## begin Given passage

Terms of the sentences require supervision by the state's juvenile justice department, offender treatment and performance of 50 hours of community service at a women's facility. After three years of good behavior the two felony charges may be amended down to misdemeanors and after five years the boys may request that the convictions be expunged.

==Subsequent activities==
Dietrich was reportedly satisfied with the revised punishment. In March 2013, she took an active and public role in advocating legislation in the Kentucky legislature, as reported by The Courier-Journal:
[S]he hopes that a law would prevent what happened to her from happening to anyone else. She said perhaps the law will make it clear to everyone that it is the victim's right to talk about what happened.

## end Given passage

• [Work instructions]:
In the passage, how many hours of community service do the sentences require, and where must they be performed?

## begin Material provided

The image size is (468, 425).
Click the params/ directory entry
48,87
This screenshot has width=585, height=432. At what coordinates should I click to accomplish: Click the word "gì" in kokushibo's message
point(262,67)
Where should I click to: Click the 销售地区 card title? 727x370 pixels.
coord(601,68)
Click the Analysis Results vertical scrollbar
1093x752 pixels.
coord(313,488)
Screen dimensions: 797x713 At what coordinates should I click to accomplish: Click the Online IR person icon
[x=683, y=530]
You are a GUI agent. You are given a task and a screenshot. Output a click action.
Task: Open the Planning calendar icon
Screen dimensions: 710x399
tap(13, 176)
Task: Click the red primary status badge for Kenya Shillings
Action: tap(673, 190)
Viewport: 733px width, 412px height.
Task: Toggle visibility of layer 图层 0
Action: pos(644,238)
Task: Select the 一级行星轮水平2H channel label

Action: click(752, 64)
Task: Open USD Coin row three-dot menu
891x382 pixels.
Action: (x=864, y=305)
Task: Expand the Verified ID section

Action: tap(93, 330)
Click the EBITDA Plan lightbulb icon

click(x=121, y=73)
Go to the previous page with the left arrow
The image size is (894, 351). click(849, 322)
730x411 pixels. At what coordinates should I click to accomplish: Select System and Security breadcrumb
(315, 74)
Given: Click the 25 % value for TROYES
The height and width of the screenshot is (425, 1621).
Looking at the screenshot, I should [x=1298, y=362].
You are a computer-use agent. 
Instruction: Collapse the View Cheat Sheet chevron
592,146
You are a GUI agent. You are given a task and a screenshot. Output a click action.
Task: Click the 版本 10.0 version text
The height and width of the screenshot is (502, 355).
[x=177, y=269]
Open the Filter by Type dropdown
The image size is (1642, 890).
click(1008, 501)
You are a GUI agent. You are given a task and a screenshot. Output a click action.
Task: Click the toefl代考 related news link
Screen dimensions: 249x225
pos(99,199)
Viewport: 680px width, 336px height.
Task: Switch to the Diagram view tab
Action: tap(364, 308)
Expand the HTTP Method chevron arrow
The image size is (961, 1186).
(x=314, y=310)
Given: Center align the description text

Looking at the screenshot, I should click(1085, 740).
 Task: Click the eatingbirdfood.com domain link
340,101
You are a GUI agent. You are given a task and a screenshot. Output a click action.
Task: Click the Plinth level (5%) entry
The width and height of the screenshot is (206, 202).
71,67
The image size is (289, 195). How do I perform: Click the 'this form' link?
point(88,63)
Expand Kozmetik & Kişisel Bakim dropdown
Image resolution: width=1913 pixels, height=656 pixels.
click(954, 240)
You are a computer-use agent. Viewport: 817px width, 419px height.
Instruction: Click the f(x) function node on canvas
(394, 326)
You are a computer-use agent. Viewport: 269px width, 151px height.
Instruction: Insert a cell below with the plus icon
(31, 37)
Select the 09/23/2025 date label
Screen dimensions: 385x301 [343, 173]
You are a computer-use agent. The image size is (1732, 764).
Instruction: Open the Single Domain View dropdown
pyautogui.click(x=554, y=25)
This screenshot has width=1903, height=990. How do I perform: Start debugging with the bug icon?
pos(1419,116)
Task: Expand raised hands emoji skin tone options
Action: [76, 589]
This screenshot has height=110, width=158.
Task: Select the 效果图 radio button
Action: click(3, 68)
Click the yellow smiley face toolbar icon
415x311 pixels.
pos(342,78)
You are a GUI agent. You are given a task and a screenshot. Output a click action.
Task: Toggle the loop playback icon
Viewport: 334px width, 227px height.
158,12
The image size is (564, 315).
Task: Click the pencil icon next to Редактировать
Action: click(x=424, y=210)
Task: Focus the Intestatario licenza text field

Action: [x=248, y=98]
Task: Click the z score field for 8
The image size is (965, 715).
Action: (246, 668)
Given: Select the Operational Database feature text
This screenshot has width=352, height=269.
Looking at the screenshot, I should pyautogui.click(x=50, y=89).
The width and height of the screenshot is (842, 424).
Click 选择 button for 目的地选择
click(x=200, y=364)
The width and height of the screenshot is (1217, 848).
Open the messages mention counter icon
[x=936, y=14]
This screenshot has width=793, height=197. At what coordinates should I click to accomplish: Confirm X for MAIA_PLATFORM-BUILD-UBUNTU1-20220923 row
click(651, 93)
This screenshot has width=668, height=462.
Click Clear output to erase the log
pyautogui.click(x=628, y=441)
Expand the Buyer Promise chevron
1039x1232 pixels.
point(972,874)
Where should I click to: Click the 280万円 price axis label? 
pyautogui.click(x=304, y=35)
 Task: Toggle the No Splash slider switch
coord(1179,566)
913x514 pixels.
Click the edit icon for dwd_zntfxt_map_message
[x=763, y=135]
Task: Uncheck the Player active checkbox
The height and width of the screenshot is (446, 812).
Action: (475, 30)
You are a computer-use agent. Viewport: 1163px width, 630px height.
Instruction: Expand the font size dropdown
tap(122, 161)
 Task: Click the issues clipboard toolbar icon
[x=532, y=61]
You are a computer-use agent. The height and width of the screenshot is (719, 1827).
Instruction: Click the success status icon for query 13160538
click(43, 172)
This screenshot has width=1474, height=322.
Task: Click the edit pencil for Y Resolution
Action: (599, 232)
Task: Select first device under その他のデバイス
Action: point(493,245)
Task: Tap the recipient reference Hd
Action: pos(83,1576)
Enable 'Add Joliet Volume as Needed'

## end Material provided

• [Task answer]:
50 hours, at a women's facility.